Cerebrovascular Center, Cleveland Clinic Foundation, Cleveland, Ohio 44195, USA.
J Neurointerv Surg. 2010 Mar;2(1):71-3. doi: 10.1136/jnis.2009.001081. Epub 2009 Dec 4.
Treatment of large artery cerebral occlusions is rapidly evolving. We hypothesized that patients with intracranial embolic occlusions secondary to an extracranial carotid artery stenosis or occlusion have a higher probability of successful endovascular recanalization compared with those with cardioembolic occlusions.
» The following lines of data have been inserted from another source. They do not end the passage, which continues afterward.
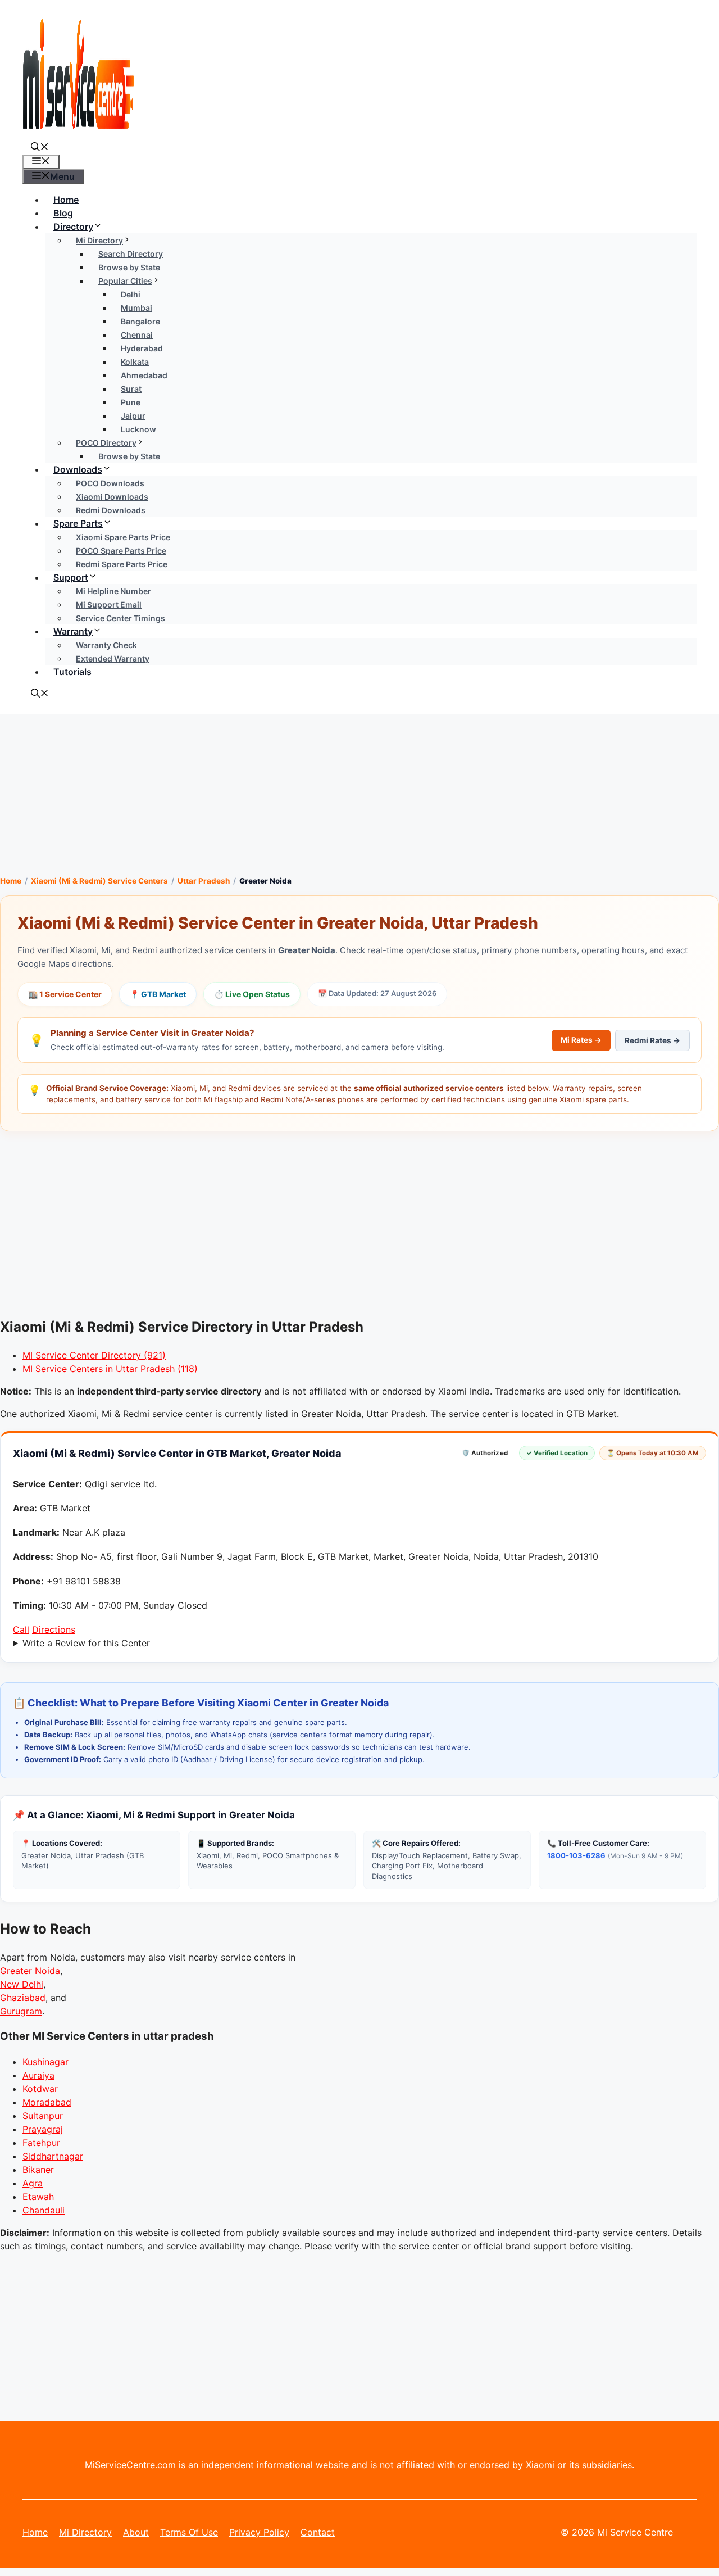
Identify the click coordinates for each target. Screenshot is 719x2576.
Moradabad (46, 2102)
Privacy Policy (259, 2532)
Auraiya (38, 2075)
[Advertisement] (359, 793)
We retrospectively reviewed the databases of three institutions (University of Pittsburgh Medical Center (UPMC), Michigan State University (MSU) and Cleveland Clinic Foundation (CCF)) for acute anterior circulation ischemic strokes treated with endovascular therapies from January 2006 to July 2008. After collection of demographic, radiographic and angiographic variables, two groups were identified: artery to artery embolic occlusions and cardioembolic/cryptogenic intracranial occlusions. We defined recanalization as TIMI 2 or 3 flow. A binary logistic regression model was constructed to determine which characteristics were unique to patients with carotid embolic occlusions.
A total of 207 patients were identified (UPMC=100, CCF=71, MSU=36) with a mean age of 69±11 years and mean NIHSS of 17±5. Of these, 157 (75%) were due to a cardiac or cryptogenic source and 50 (25%) were from a carotid embolic source. The use of multimodal therapy (OR 2.6 (1.2-5.6), p<0.009) and the presence of a carotid embolic intracranial occlusion (OR 3.6 (1.2-7.1), p<0.012) were associated with successful recanalization, while carotid terminus occlusions were associated with unsuccessful recanalization (OR 0.35 (0.18-0.68), p<0.002).
Patients with intracranial occlusions secondary to an extracranial carotid stenosis or total occlusion appear to have more successful recanalization rates when treated with endovascular therapy compared with those with cardioembolic occlusions.
大动脉脑梗死的治疗方法正在迅速发展。我们假设,与心源性栓塞性闭塞相比,由于颅外颈动脉狭窄或闭塞引起的颅内栓塞性闭塞患者,血管内再通的成功率更高。
我们回顾性地分析了三家医院(匹兹堡大学医学中心(UPMC)、密歇根州立大学(MSU)和克利夫兰诊所基金会(CCF))的数据库,这些患者都在 2006 年 1 月至 2008 年 7 月期间接受了血管内治疗。在收集人口统计学、影像学和血管造影学变量后,我们将患者分为两组:动脉到动脉栓塞性闭塞和心源性/隐源性颅内闭塞。我们将再通定义为 TIMI 2 或 3 级血流。构建了二项逻辑回归模型来确定哪些特征是颈动脉栓塞性闭塞患者特有的。
共确定了 207 名患者(UPMC=100 名,CCF=71 名,MSU=36 名),平均年龄为 69±11 岁,NIHSS 平均为 17±5。其中,157 名(75%)患者为心源性或隐源性病因,50 名(25%)患者为颈动脉栓塞性病因。多模态治疗的使用(OR 2.6(1.2-5.6),p<0.009)和颈动脉内颅内栓塞的存在(OR 3.6(1.2-7.1),p<0.012)与再通成功相关,而颈动脉终末闭塞与再通失败相关(OR 0.35(0.18-0.68),p<0.002)。
与心源性栓塞性闭塞相比,接受血管内治疗的颅外颈动脉狭窄或闭塞引起的颅内闭塞患者,血管内再通的成功率似乎更高。